Sari Abacha

Personal information
- Full name: Sanni Abacha
- Date of birth: 26 October 1978
- Place of birth: Nigeria
- Date of death: 3 October 2013 (aged 34)
- Place of death: Ilorin, Nigeria
- Height: 1.85 m (6 ft 1 in)
- Position: Sweeper

Senior career*
- Years: Team / Apps / (Gls)
- 1996–1997: Shooting Stars F.C.
- 1998–2000: Kwara United F.C.
- 2001: Enyimba International F.C.
- 2002: Sharks F.C.
- 2003–2013: Kwara United F.C.

International career
- 1999: Nigeria / 2 / (0)

= Sari Abacha =

Nigerian footballer (1978–2013)

Sanni Sari Abacha (26 October 1978 – 3 October 2013) was a Nigerian footballer who played as a sweeper.
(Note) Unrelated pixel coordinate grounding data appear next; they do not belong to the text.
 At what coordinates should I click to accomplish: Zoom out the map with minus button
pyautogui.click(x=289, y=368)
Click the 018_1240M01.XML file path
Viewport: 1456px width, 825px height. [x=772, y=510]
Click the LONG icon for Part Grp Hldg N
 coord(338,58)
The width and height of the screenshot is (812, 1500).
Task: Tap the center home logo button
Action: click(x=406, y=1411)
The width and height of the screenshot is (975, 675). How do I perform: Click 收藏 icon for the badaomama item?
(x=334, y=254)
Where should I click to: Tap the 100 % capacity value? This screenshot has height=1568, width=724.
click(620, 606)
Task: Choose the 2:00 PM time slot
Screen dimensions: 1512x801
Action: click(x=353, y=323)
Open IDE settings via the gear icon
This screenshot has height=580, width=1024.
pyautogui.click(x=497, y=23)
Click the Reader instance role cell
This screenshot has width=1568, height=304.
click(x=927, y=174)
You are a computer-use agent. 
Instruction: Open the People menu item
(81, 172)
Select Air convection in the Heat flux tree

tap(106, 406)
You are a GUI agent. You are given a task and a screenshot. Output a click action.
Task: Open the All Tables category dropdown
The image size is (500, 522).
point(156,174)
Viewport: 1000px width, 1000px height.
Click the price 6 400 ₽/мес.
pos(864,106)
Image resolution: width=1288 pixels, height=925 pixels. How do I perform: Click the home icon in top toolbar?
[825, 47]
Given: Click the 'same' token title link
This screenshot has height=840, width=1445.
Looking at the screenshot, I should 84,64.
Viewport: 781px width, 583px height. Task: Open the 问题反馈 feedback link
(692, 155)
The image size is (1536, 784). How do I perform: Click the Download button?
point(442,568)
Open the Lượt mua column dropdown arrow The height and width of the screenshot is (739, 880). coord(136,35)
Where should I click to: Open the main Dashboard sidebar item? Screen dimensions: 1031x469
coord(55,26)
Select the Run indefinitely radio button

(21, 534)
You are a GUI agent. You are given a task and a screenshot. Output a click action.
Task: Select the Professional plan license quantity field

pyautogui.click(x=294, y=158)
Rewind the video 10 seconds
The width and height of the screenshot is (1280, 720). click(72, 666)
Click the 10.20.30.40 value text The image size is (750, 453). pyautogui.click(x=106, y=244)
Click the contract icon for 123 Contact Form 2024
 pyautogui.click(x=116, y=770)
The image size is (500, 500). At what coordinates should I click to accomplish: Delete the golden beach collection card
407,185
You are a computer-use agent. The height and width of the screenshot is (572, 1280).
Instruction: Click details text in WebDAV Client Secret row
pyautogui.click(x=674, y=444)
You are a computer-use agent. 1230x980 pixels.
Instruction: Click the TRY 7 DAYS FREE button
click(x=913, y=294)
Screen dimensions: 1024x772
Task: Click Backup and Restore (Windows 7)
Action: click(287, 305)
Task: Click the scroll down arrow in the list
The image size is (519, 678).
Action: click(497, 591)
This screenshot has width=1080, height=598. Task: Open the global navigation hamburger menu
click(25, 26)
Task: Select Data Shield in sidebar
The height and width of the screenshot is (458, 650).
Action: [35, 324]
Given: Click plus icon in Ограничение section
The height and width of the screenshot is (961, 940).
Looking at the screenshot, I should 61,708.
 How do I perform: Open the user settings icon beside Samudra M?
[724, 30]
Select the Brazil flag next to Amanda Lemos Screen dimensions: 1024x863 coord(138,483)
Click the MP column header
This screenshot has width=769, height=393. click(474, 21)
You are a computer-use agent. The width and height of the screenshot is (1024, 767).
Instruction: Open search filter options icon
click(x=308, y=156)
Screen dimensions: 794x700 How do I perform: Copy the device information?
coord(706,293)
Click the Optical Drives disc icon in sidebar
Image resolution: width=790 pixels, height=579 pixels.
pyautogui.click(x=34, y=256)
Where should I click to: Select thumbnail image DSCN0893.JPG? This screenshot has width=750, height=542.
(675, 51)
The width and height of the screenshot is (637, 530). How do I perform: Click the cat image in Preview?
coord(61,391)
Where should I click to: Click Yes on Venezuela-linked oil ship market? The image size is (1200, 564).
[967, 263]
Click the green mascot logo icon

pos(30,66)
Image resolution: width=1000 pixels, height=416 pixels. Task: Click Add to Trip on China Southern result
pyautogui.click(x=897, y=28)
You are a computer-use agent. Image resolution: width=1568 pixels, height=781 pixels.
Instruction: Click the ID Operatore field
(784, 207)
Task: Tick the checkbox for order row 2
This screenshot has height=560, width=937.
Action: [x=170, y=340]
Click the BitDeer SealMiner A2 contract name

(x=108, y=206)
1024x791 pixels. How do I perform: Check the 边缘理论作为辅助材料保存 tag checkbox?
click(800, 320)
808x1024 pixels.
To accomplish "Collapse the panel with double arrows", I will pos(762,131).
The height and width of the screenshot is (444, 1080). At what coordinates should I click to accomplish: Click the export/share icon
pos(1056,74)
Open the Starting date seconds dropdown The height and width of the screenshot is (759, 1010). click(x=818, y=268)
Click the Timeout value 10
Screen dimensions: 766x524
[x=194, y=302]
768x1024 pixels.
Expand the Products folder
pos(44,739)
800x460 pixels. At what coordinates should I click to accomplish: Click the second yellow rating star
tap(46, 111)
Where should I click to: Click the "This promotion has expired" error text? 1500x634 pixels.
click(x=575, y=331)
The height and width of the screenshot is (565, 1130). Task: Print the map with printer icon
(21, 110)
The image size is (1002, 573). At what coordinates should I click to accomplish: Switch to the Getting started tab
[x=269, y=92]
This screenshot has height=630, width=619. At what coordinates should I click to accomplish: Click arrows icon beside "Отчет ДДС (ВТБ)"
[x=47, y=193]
He died in 2013.

== Career ==
He began his career 1996 by Shooting Stars F.C. before moving in January 2001 to Kwara United F.C. After 17 months with Kwara United F.C., he was transferred to Enyimba International F.C. and later moved then to Sharks F.C. in July 2002. In January 2007 he turned back to his former team Kwara United F.C.